El lector de El país de la canela, la novela de William Ospina premiada con el Rómulo Gallegos, se siente sobrecogido ante el ritmo constante de la narración; ante su pulso seguro y vigoroso; ante el logo potente que traduce el río y la selva, los animales nuevos, los seres fantásticos, las heridas y las muertes, y que, con el dominio de una retórica invencible y de una poesía castellana bellamente clásica, circunscribe el drama de un viaje condenado.

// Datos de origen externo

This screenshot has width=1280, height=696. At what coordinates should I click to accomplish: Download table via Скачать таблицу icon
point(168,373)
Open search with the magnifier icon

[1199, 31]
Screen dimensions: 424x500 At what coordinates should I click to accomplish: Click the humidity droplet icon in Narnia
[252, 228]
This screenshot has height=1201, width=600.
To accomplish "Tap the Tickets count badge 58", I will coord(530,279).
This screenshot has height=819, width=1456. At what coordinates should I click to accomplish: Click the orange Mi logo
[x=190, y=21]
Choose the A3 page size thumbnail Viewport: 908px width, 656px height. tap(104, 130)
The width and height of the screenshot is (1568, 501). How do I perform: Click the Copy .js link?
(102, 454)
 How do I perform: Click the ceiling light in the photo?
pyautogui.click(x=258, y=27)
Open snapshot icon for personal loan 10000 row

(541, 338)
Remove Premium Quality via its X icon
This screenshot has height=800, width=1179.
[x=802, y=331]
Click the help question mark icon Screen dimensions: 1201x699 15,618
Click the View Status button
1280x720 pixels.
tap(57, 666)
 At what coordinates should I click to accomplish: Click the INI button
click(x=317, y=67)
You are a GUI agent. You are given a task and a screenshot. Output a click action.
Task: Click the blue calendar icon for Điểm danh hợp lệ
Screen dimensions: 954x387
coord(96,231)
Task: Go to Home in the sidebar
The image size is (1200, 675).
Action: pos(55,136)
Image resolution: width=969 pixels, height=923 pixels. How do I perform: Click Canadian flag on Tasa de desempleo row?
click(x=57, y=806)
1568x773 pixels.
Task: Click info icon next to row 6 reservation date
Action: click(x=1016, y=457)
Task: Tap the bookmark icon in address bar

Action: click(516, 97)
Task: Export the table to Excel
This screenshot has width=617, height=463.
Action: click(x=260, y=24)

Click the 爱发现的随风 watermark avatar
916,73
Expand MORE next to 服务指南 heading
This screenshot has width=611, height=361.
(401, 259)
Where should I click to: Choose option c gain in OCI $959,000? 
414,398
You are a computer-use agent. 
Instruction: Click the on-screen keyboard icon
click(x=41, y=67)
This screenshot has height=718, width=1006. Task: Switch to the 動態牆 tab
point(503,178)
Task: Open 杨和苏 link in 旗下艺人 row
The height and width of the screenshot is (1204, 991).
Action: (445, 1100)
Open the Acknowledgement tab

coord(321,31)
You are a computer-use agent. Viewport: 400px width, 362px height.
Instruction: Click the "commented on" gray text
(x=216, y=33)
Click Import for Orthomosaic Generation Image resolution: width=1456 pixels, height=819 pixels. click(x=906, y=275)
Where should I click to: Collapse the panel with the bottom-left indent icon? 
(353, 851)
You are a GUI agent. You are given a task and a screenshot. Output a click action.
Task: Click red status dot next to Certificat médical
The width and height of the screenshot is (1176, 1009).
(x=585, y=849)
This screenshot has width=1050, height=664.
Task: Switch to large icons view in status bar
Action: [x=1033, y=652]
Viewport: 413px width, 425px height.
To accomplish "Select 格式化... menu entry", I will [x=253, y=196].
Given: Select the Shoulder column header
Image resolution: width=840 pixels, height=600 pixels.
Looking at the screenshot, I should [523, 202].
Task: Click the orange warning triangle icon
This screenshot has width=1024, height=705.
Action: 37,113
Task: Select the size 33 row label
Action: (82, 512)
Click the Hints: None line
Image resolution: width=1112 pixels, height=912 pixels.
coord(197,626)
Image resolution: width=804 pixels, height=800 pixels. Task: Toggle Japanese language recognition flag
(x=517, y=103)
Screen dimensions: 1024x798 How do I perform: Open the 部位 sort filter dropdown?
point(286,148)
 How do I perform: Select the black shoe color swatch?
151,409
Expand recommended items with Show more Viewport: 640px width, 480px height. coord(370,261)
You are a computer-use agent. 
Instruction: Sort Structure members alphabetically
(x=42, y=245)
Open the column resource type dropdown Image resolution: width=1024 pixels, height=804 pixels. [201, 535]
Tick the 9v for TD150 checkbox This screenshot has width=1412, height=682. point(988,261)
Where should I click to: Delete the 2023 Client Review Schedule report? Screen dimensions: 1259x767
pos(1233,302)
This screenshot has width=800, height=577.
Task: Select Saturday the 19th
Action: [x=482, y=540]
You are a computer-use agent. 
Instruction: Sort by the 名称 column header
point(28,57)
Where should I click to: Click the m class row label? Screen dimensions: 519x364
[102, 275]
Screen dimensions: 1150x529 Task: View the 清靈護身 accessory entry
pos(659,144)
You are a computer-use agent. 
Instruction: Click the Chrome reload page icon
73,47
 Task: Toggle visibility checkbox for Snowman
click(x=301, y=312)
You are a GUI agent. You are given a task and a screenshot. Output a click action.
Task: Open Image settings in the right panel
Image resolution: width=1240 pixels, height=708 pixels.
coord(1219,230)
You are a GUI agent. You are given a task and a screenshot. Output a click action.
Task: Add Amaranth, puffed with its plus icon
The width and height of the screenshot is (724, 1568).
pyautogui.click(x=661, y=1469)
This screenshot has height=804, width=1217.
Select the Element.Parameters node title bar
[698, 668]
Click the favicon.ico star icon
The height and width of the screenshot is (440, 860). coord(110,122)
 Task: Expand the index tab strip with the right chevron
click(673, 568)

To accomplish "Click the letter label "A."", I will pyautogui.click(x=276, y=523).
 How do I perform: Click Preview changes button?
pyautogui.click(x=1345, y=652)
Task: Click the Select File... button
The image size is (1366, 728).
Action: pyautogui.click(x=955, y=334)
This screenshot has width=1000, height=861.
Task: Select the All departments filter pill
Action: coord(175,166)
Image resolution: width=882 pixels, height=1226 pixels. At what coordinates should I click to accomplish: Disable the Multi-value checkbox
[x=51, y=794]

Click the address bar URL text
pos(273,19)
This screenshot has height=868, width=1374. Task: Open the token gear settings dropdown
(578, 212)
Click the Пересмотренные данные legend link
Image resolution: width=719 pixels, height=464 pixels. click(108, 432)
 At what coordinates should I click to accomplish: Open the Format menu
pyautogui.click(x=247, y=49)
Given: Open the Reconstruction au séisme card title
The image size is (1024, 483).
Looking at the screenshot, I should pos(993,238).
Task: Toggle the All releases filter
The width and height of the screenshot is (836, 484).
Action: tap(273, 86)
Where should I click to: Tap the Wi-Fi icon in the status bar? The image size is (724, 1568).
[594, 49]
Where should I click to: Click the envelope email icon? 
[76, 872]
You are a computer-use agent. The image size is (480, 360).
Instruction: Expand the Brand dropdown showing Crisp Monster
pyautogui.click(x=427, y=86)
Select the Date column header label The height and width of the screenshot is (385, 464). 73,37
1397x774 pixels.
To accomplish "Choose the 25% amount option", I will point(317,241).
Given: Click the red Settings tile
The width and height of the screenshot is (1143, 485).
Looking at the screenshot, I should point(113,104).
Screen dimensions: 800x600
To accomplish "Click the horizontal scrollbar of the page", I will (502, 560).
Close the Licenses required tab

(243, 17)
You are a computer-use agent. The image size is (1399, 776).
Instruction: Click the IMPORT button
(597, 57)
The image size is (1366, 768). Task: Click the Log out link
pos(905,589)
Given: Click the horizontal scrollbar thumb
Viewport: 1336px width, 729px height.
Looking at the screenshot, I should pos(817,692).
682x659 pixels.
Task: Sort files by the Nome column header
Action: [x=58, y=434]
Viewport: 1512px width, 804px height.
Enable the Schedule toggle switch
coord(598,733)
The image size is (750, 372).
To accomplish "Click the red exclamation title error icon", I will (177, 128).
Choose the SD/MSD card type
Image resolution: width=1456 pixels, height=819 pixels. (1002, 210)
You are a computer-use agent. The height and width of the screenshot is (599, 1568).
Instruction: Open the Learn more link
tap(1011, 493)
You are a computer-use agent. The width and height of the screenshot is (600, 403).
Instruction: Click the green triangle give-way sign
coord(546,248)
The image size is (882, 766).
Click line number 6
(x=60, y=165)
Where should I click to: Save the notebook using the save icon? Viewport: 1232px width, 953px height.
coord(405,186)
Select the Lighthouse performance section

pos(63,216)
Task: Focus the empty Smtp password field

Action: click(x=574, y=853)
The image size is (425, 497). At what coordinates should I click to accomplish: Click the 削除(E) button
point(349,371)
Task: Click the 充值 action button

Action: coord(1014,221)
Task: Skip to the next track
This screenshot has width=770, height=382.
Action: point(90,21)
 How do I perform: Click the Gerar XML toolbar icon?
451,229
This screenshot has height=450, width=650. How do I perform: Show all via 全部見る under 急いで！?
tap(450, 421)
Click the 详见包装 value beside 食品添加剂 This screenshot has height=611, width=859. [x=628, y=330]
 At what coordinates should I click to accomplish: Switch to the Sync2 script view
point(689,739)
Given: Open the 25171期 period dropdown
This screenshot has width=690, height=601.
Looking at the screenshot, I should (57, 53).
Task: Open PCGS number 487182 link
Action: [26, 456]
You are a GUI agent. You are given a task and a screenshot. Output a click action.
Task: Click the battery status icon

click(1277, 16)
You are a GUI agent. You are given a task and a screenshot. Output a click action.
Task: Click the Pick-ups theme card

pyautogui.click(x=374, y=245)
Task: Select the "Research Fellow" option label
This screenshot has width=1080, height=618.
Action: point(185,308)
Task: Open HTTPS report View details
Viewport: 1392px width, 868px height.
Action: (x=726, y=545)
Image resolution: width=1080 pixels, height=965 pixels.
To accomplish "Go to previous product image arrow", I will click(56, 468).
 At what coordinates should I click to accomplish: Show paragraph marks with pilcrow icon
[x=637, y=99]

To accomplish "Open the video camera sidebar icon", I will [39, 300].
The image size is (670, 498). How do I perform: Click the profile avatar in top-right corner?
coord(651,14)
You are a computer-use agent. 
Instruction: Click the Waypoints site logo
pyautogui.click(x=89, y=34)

Pero también puede sentirse contrariado por tanto rigor, por la ambición panorámica de la descripción e, incluso, por la inteligencia arrolladora del autor; después de todo, el asunto del libro es una expedición alucinada a través de la noche de la selva amazónica, a través del gran espacio abierto que es principio y fin del mundo, y su trasunto es la desembocadura de una realidad en otra: la cifra de la identidad latinoamericana transida de inefabilidad, traspasada por la violencia y el sueño, extraviada en la cronología de la historia. En esa medida, el lector echa de menos un silencio o un susurro que oponga resistencia a la arquitectura de la obra.

El país de la canela está narrada en primera persona por un mestizo que, en busca de la herencia que le ha legado su padre, se suma a la accidentada expedición de Pizarro y Orellana hacia una de las versiones de El Dorado: un bosque de árboles de canela en la maraña del Nuevo Mundo. En lugar del tesoro de uniformidad que buscaba, encuentra la variedad de la Selva Amazónica y, en ella, los límites de su cuerpo y de su voluntad. En lugar del padre, encuentra a la madre. En lugar de salir al bosque de canela sale al mar, y emprende entonces el camino a Roma, donde recupera el otro cabo del ovillo de su discurso: los descubrimientos intelectuales del Renacimiento y la Baja Edad Media que hicieron posible la aventura americana. Magistralmente, Ospina ubica en la bisagra entre los dos mundos la noticia sobre las guerreras amazonas, cuya aparición convierte a América en el pasado mítico de Europa.

El hecho de que la primera persona del conquistador /conquistado parezca haber estudiado historia, historia del arte, teoría literaria y antropología en el siglo XXI es criticable sólo superficialmente. La atemporalidad del punto de vista hace pensar en El país de la canela como un objeto mágicamente superpuesto a la historia; como una incursión real del presente en el pasado. Ahora bien; volviendo al principio, el libro es sobre la selva, pero la forma de su discurso es el uniforme bosque de canela. Ésta no es una crítica negativa. Es más bien la evidencia de que el texto se entiende tan bien a sí mismo que la vitalidad de su intención desborda su método e incluso su lengua.